═══ Text provided

I remember when my family got our first computer. We used it in all the virtuous and honorable ways intended: Searching the encyclopedia and exploring the San Diego Zoo, by way of a Gateway-provided CD-ROM. We wrote term papers and diligently Asked Jeeves. It’s wild to consider that this clunky desktop was the revered predecessor to the smartphones we (figuratively and literally) drop in toilets today.
As much as I use my computer and phone for work, I also readily embrace using technology for pure nonsense. I enjoy the occasional relief provided by a compilation video of puppies yawning. I look forward each morning to the specific order in which I do my New York Times games (Connections > Wordle > Spelling Bee). I enjoy creating dumb gifs, and turning photos of loved ones into stickers that I use in text messages. And yes, like any other blue-blooded American, I carry around a certain amount of screen-time guilt. (But as someone who was raised Catholic, this counts as one of the 3-5 vices that I nurture at any given time.) Mostly, though, I don't think much about my little pocket computer addiction — I’m a functioning app-aholic.
A recent Vox article covered the trend of Gen Z’s love for “bad takes” on TikTok. Such videos consist of a person talking straight to the camera, offering cultural criticism that lacks in-depth analysis — but the TikToker has such a “strong voice and an academic vocabulary” that it makes their theories sound exhaustively researched and accurate.
One potential reason given for Gen Z being so drawn to these TikToks? They don’t want to always feel like they’re just consuming digital junk food. Unfortunately, instead of actually just eating their vegetables, they’re shoveling broccoli-shaped sugar pills into their gaping maws.
“Gen Z, it seems, increasingly realize that they’re stuck on a social media hamster wheel,” Kyndall Cunningham writes in the article. “If they can’t stop scrolling, they may as well make the most out of it and learn something, even if that something isn’t necessarily rigorous or true.”
The desire to consume something “good” in the midst of a lot of sugary content isn’t a unique experience. I’m sure many of our parents felt that watching the evening news or a PBS documentary was (is) the appropriate counter to all the must-see-TV sitcom binging. But, as the Vox article notes, it seems the relationship Gen Z has to social media — where many feel almost trapped by the medium — makes the craving for insightful videos far stronger.

══════
═══ Available data

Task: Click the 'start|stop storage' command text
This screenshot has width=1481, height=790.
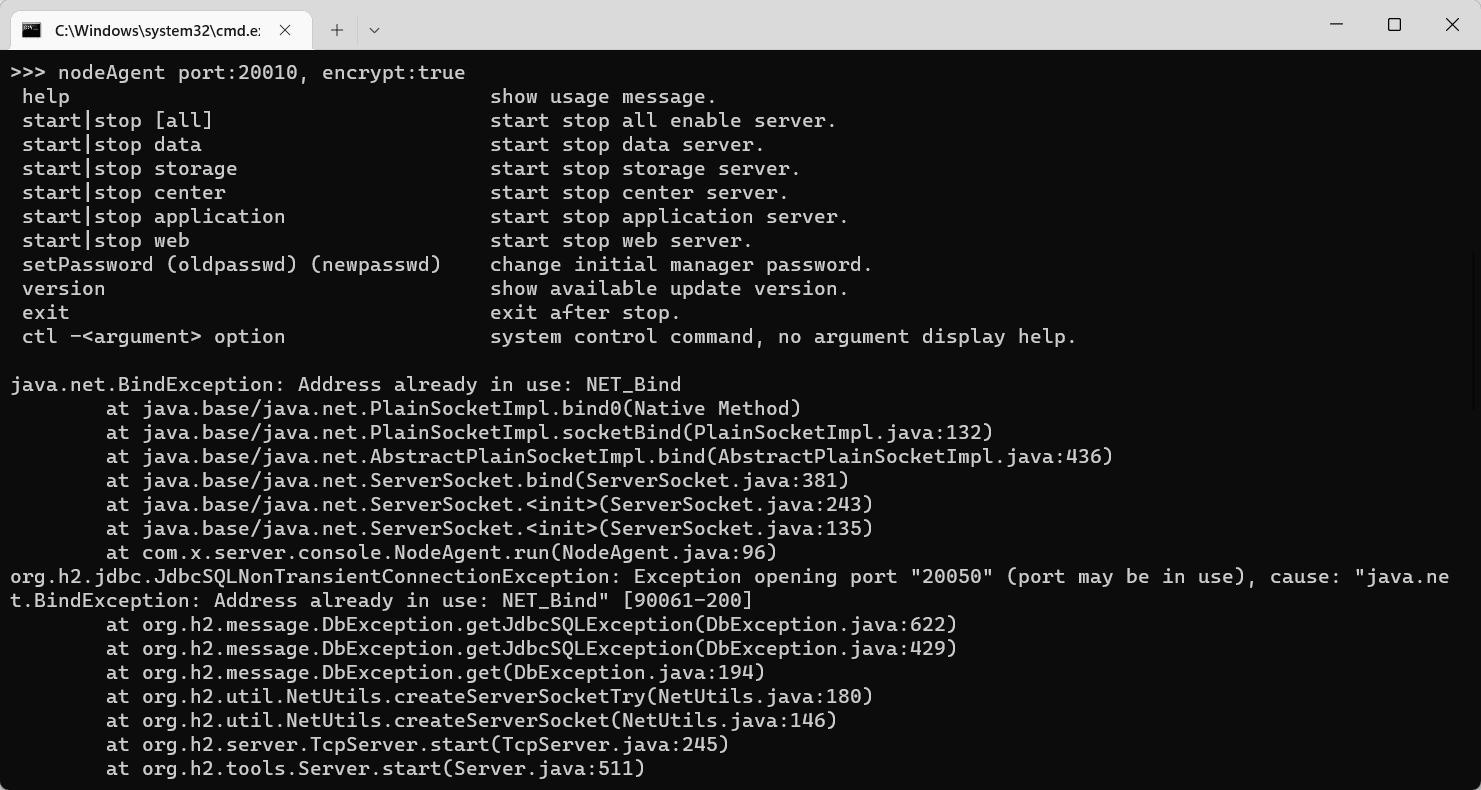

══════

• To be done:
**a.** In the essay on Gen Z and TikTok, what order does the writer follow each morning for the New York Times games?
**b.** Copy out the stretch of the essay on Gen Z and TikTok from "As much as I" through "a functioning app-aholic.".
**c.** Write what comes next in the essay on Gen Z and TikTok, picking up after its last sentence.

• Task responses:
**a.** Connections, then Wordle, then Spelling Bee.

**b.**
As much as I use my computer and phone for work, I also readily embrace using technology for pure nonsense. I enjoy the occasional relief provided by a compilation video of puppies yawning. I look forward each morning to the specific order in which I do my New York Times games (Connections > Wordle > Spelling Bee). I enjoy creating dumb gifs, and turning photos of loved ones into stickers that I use in text messages. And yes, like any other blue-blooded American, I carry around a certain amount of screen-time guilt. (But as someone who was raised Catholic, this counts as one of the 3-5 vices that I nurture at any given time.) Mostly, though, I don't think much about my little pocket computer addiction — I’m a functioning app-aholic.

**c.**
Cunningham quotes Nikita Walia, a brand strategist and writer who specializes in cultural studies, semiotics, and media theory, who says social media users want to feel that their time scrolling has meaning: “However, even the smartest content has to play by the same algorithmic rules that favor speed and stimulation over reflection,” Walia says.
I’ve been reflecting a lot on our ability to research or otherwise explore curiosities online, especially at a time when Google keeps changing its algorithm (for the worse, in my and many others’ opinion). I would imagine that, for anyone who has spent too many hours being spoon-fed by algorithms on what to care about, it’s difficult to tap into a desire to learn more on your own. It’s harder still when the Mother of Search Engines cares less about discovery and more about advertising revenue and AI integration.
There’s loads more to say about how basic search functions have failed us — and I will absolutely be dragging out my soap box to discuss THAT in the future — but I want to focus on the idea that we feel a need to wash down all the pure garbage content with an ultra-processed hot take, disguised as a healthful, righteous smoothie. The only solution I can think of? Digital boundaries.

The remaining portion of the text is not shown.